White brings his Test career full circle at Eden Park tonight. It was at the All Blacks' fortress four years ago the then 25-year-old fumbled his great chance in the gold jersey.
He'd been pivotal off the bench in the Wallabies' 27-19 win in Sydney the week before, slotting a 48-metre penalty goal and scoring the match-winning try. At the Brumbies he'd barely dropped a game since his first start in the first game of the 2012 season, helping steer the team to the 2013 final and the next two semi-finals.
Nic White has taken the long road back to the Wallabies’ No.9 jersey.Credit:Stuart Walmsley/Rugby AU Media
But at the All Blacks' fortress, he stumbled. Australia were blown off the park 41-13 and while it was not solely White's fault, few outside Canberra raised an eyebrow when Cheika named Will Genia and Nick Phipps – with the versatile Matt Giteau as a back-up No.9 option – ahead of him in his 2015 World Cup squad.
White had already agreed to join former coach Jake White at Montpellier, perhaps seeing the writing on the wall when Cheika assumed control at the Wallabies and gave him little game time on the 2014 spring tour.
He spent two seasons in France before joining Exeter in the English Premiership under coach Rob Baxter, where his footy was so good he made Cheika look again.
"I think going away has been really good for him because he’s now played that physical, slower-paced, more attritional football in Europe, which has matured his game and matured the man around it," Manenti said.
"I think it would be great if we could keep everyone in Australia and keep improving them ourselves but the reality is these guys have to make a living.
"If you can get a promotion, payment-wise, to keep the dream alive and improve your game, then that's great. Nic's still potentially got a long time to play for the Wallabies if he stays fit and well so it’s probably been a blessing from Australia's point of view in some ways."
McCaffrey, loyal to the end to the "little tiny kid in a room at the end of the corridor you could always hear from a mile away", views the situation differently.
"I was really disappointed four years ago when Whitey had to look for other opportunities," he said. "What he brings apart fom his skill set and core skills is that he’s the most competitive player I've every played with. His desire to win and to look after his teammates is second to none.
"So while I'm stoked to see the praise he's received since the weekend, I think he's been doing that for the last six or seven years, wherever he's played.
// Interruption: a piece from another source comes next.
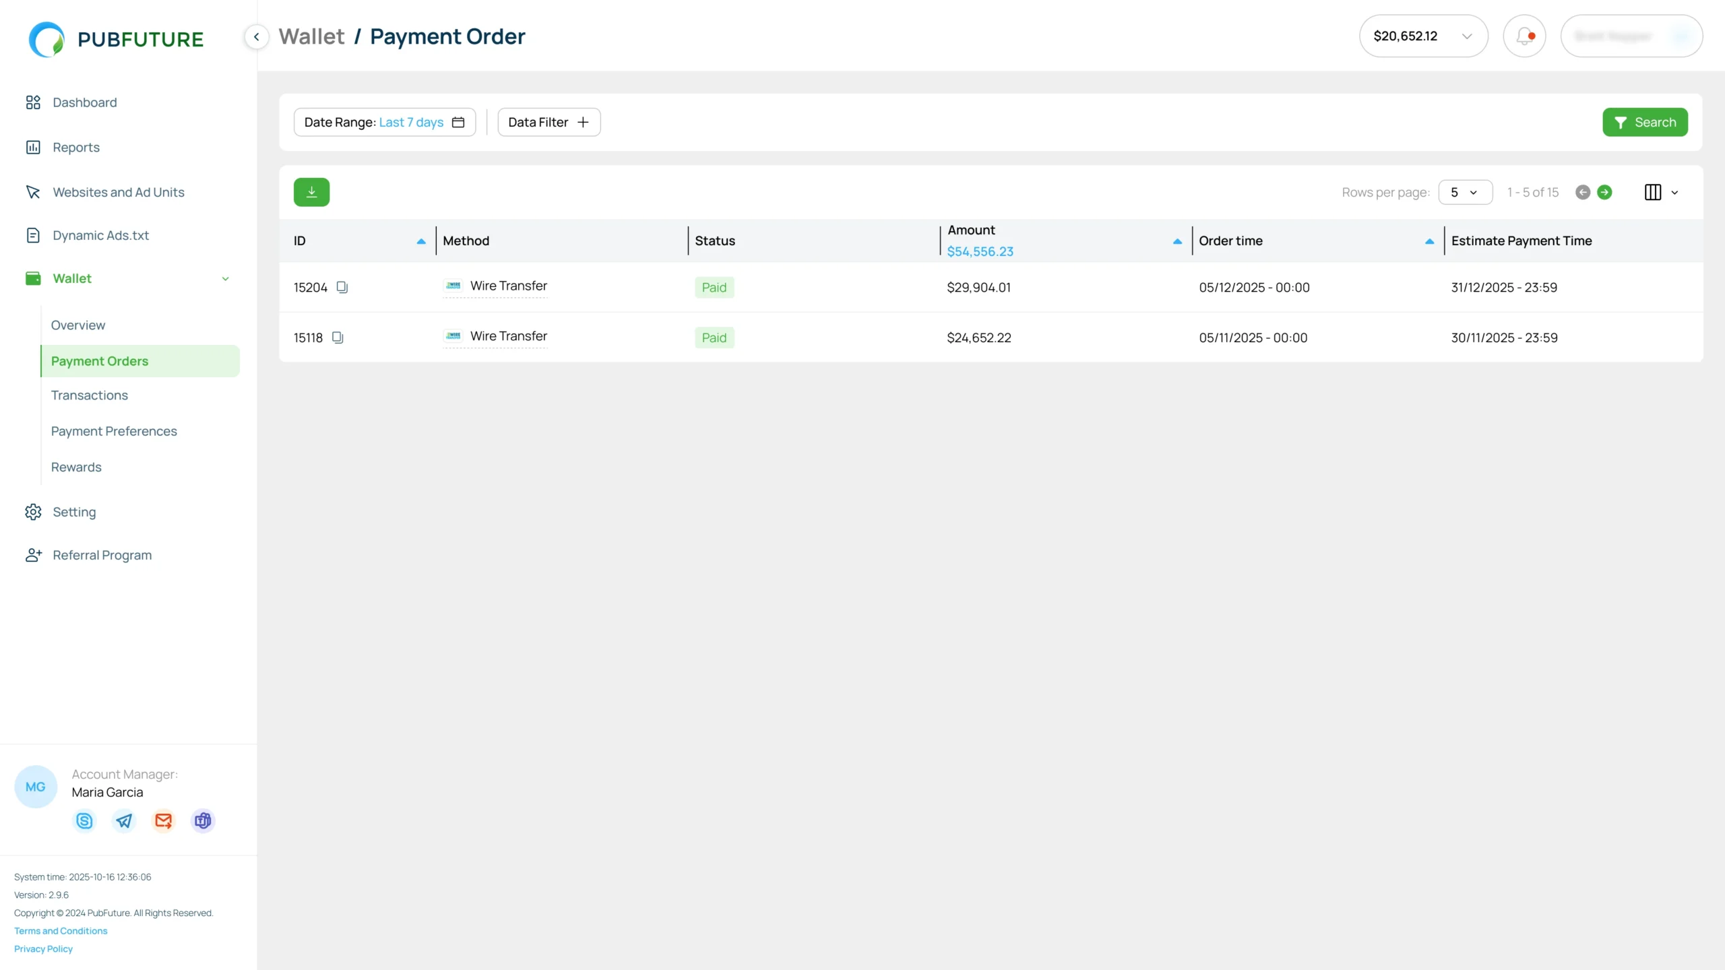Contact account manager via Telegram icon
This screenshot has width=1725, height=970.
click(123, 820)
White has always had his Wallabies supporters.Credit:Stuart Walmsley/Rugby AU Media
"Before he even had the chance to settle into the halfback spot for the Wallabies he got the shown the back door and I don't think he got treated fairly. I'm stoked to see him back playing where he belongs."
Whatever White thought of that period, the time overseas has allowed his attitude to selection fortunes to mellow somewhat. His rugby has sharpened, giving the Wallabies a triple threat off the base of the ruck and a less familiar threat than that of his peerless teammate Will Genia, who has played the All Blacks 26 times across a 103-Test career.
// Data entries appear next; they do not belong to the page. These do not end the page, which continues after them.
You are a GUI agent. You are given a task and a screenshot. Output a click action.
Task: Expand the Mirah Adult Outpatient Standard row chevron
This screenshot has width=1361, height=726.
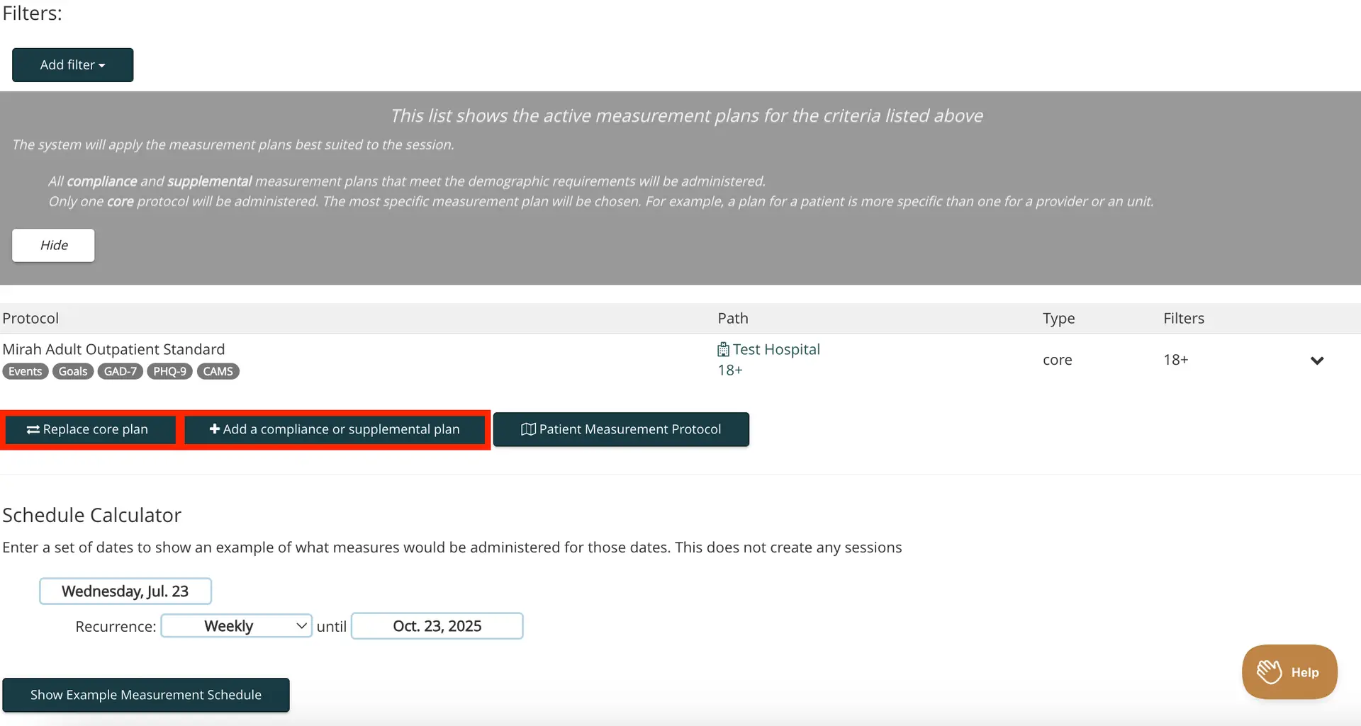tap(1318, 361)
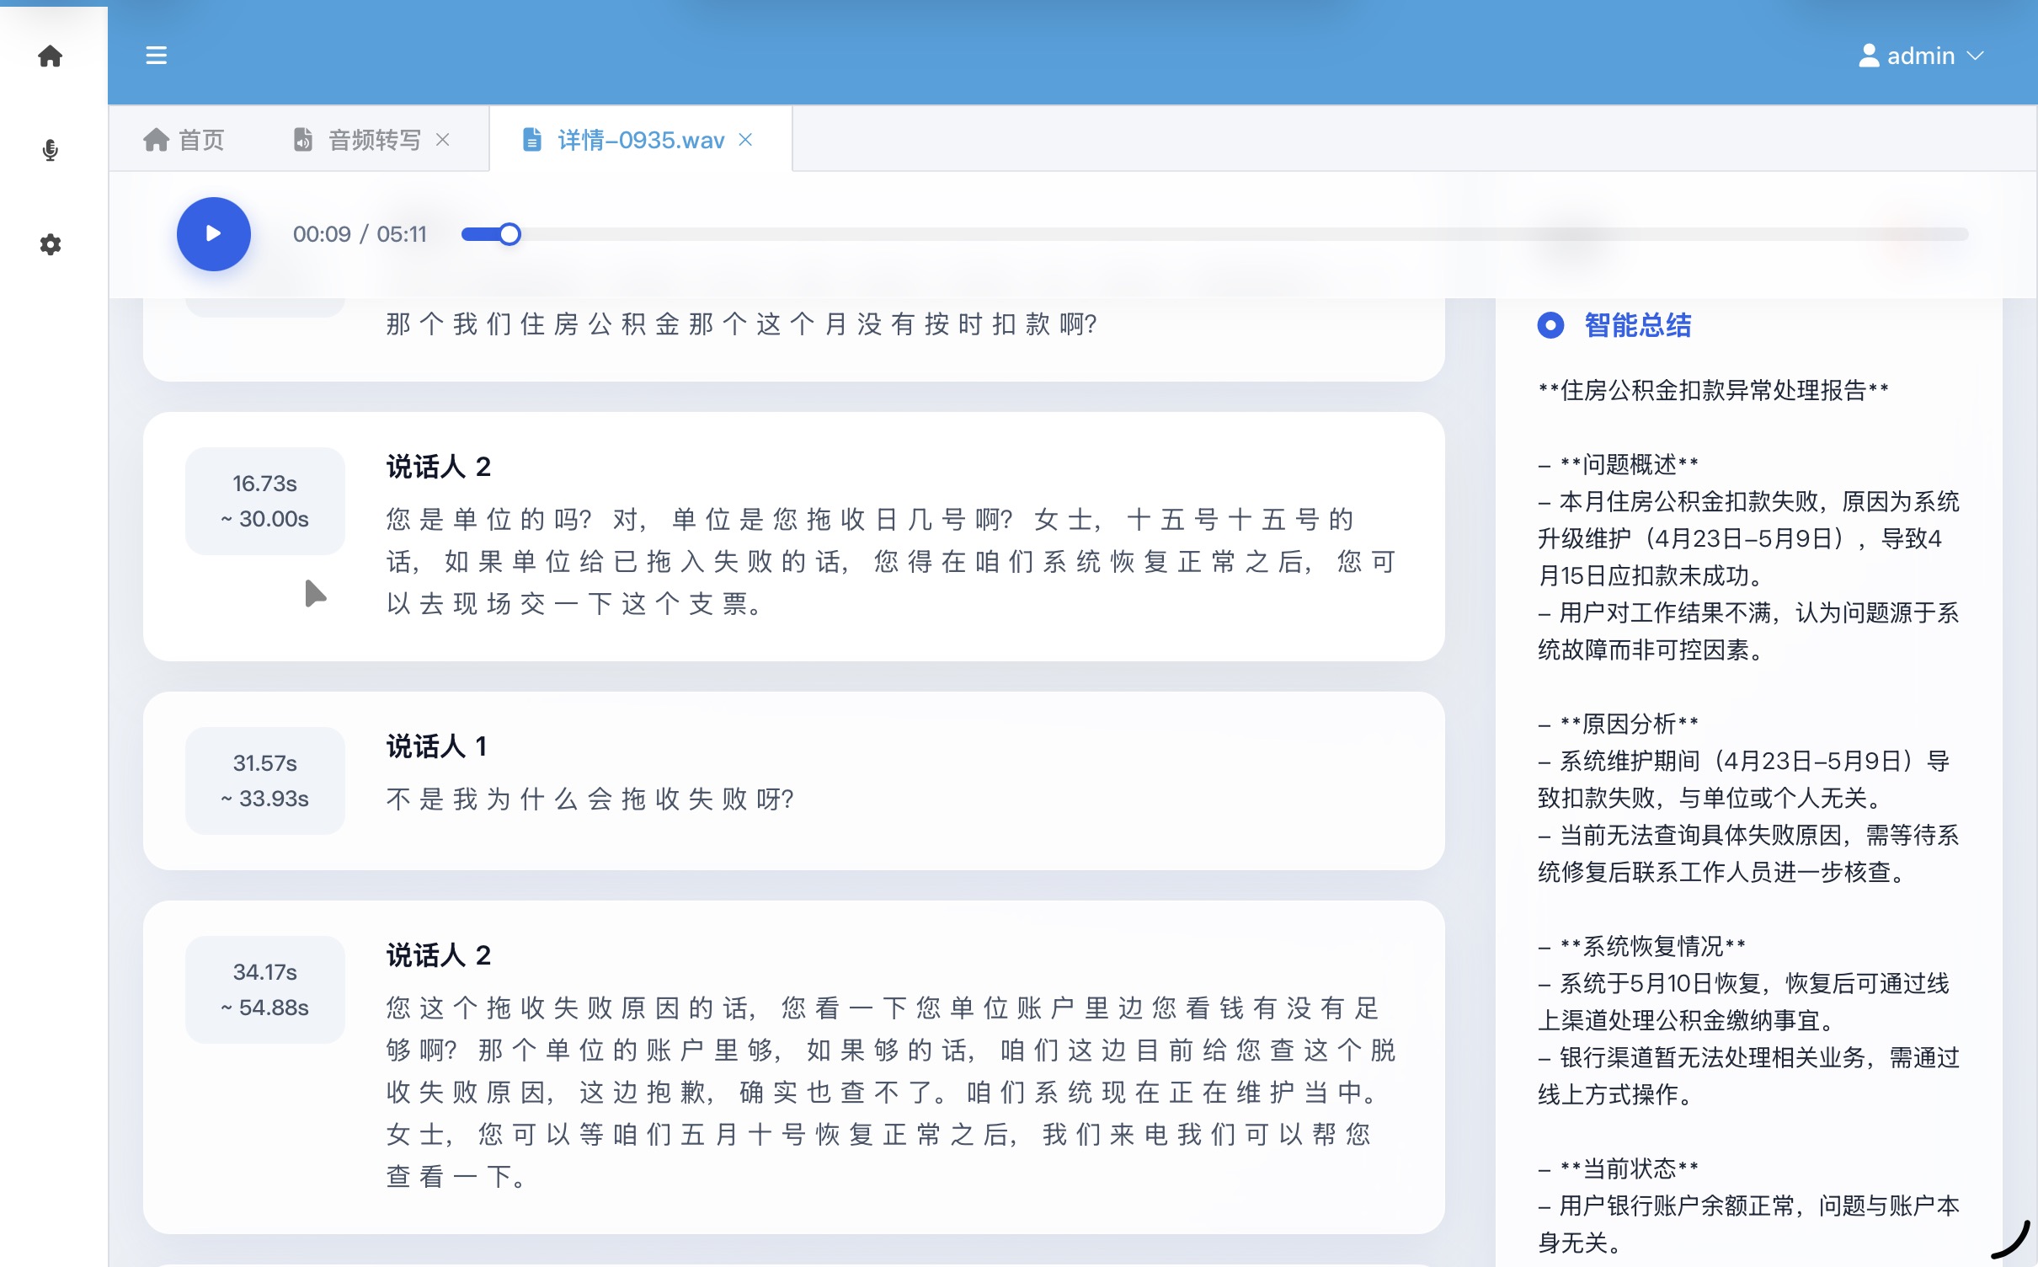
Task: Seek forward on the audio progress slider
Action: (1179, 233)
"I didn't really feel as though I gave the best of myself in that Wallaby jersey, I didn't feel as confident [as I do now] when I left," he told ESPNscrum.com before his Test return against the Springboks in July.
"Obviously missing out on the last World Cup had a lot to do with it as well. But it probably just comes with age and experience, I feel a little bit more comfortable within myself and in my own ability now to show the best of myself given the opportunity.
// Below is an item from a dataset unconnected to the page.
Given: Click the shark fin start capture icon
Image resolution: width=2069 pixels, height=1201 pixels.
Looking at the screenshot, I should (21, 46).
"I just think playing with Exeter to what I was playing back in Canberra in terms of holding onto the ball, running a lot more; a lot of play being more around No. 9 and just having the confidence to play that style."
White is the less sensational second-chance story in the Wallabies' back line, but his return has been as satisfying to watch as James O'Connor's, particularly for those who wish he'd never left.